Please transcribe, word for word, the line containing "How do I perform: Select" and every line after it through the end of the records below, and nothing else.

[[ DATA FOR REVIEW, beginning ]]

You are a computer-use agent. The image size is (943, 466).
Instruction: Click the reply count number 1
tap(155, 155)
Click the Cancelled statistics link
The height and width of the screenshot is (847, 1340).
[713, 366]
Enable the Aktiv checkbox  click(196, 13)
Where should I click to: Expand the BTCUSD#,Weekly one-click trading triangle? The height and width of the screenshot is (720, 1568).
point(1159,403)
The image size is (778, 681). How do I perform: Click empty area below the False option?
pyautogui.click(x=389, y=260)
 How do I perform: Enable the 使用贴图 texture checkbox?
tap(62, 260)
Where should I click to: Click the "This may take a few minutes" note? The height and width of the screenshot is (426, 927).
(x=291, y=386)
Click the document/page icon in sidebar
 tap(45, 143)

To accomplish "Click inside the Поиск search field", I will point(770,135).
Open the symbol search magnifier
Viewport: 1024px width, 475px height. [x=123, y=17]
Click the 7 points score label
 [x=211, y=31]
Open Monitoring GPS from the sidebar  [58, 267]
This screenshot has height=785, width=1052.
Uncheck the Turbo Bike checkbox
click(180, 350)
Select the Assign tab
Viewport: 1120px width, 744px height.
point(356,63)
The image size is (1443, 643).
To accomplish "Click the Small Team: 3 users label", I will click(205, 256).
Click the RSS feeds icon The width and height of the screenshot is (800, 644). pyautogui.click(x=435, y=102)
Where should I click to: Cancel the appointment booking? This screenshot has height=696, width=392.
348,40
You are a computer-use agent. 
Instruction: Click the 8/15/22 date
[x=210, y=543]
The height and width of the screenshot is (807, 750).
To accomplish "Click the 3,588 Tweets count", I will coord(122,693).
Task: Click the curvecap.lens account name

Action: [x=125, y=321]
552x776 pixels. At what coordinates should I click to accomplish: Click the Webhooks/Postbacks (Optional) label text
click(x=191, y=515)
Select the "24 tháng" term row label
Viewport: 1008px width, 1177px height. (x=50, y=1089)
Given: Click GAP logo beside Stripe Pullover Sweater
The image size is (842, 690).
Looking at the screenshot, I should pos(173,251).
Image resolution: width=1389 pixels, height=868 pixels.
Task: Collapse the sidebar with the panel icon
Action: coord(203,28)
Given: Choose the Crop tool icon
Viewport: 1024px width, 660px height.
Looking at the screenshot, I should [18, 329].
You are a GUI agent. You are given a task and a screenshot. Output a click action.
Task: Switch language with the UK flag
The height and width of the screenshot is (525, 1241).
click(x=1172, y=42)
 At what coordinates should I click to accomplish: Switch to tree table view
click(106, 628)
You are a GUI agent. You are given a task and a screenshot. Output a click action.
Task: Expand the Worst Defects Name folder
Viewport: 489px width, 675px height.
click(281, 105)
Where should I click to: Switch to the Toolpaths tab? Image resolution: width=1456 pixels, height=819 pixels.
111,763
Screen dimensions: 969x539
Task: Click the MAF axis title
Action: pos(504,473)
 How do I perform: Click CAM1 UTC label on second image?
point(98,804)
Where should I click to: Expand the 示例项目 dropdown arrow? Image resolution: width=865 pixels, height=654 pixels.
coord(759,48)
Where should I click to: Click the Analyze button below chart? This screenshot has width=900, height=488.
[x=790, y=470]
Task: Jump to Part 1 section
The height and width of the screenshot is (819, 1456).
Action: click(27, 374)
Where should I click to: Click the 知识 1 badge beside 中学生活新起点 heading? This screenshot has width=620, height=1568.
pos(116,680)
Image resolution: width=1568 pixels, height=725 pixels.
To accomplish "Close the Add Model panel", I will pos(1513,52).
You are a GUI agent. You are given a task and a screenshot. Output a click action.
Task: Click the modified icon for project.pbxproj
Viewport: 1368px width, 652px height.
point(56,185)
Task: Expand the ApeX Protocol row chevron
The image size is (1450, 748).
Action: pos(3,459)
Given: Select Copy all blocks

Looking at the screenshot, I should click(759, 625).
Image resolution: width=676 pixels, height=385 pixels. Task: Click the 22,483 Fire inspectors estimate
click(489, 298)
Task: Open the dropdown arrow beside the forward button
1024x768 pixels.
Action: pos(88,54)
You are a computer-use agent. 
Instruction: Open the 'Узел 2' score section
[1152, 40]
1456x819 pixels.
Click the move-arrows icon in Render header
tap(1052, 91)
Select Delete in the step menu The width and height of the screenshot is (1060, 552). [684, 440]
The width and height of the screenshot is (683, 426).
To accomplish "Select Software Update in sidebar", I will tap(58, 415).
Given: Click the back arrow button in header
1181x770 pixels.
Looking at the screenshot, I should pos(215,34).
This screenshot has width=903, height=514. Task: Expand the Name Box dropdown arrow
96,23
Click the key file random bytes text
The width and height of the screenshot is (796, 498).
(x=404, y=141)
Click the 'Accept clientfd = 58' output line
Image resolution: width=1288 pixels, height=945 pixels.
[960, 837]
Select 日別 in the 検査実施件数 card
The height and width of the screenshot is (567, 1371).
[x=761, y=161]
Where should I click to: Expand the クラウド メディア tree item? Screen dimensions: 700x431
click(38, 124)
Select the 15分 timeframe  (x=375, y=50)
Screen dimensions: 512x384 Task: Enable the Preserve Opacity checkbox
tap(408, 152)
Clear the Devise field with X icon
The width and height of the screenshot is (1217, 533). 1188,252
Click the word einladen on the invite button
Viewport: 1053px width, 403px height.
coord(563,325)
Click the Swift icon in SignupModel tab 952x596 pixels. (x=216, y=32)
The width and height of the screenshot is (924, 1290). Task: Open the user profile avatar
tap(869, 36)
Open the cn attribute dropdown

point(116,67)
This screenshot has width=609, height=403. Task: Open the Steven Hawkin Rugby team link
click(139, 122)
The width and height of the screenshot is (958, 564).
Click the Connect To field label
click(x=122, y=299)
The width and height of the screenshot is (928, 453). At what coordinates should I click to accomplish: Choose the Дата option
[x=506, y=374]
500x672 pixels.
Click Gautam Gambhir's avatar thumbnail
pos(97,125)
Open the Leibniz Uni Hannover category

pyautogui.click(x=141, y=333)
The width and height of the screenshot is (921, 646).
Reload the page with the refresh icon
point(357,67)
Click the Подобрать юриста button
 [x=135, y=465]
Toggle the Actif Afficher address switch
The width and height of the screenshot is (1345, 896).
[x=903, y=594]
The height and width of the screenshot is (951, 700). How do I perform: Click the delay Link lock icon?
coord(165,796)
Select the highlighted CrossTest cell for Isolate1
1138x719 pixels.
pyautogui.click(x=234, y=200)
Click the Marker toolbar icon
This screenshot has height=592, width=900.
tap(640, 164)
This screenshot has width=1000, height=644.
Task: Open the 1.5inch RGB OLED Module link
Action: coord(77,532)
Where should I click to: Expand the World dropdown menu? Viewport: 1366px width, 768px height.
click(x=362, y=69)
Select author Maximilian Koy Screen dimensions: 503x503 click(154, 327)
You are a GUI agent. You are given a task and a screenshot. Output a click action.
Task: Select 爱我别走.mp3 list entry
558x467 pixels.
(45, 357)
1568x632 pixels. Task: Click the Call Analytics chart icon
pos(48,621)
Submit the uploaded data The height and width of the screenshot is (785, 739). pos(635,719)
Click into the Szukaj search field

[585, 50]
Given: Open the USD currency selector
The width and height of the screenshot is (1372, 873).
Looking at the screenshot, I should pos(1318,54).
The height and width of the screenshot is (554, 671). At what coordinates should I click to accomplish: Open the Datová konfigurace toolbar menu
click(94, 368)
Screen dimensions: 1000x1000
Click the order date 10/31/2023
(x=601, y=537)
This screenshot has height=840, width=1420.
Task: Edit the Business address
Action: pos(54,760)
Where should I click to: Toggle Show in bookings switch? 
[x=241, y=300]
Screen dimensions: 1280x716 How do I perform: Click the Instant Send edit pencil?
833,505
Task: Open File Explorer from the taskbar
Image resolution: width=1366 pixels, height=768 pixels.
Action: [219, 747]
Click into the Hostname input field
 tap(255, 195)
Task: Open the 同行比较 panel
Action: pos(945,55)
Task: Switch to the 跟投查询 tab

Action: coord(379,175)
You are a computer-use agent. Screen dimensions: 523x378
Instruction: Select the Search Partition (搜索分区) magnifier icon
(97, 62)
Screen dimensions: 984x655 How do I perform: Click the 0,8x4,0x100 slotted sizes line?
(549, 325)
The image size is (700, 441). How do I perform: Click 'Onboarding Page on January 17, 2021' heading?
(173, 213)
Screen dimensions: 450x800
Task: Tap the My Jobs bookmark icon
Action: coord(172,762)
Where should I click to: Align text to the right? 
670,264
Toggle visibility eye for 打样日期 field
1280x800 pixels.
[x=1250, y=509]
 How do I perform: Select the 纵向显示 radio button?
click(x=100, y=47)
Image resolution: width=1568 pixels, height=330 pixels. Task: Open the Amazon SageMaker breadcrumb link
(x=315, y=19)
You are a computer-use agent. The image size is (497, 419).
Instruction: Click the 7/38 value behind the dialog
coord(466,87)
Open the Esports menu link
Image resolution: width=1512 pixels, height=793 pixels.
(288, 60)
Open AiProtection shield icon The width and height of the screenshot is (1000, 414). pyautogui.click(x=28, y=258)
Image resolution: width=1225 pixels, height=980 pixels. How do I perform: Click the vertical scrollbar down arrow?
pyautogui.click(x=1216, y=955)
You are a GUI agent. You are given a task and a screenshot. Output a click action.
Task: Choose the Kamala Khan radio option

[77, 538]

[[ DATA FOR REVIEW, end ]]

§ **COMPLETED TASK**:
 How do I perform: Select the 纵向显示 radio button?
click(x=100, y=47)
Image resolution: width=1568 pixels, height=330 pixels. Task: Open the Amazon SageMaker breadcrumb link
(x=315, y=19)
You are a computer-use agent. The image size is (497, 419).
Instruction: Click the 7/38 value behind the dialog
coord(466,87)
Open the Esports menu link
Image resolution: width=1512 pixels, height=793 pixels.
(288, 60)
Open AiProtection shield icon The width and height of the screenshot is (1000, 414). pyautogui.click(x=28, y=258)
Image resolution: width=1225 pixels, height=980 pixels. How do I perform: Click the vertical scrollbar down arrow?
pyautogui.click(x=1216, y=955)
You are a GUI agent. You are given a task and a screenshot. Output a click action.
Task: Choose the Kamala Khan radio option

[77, 538]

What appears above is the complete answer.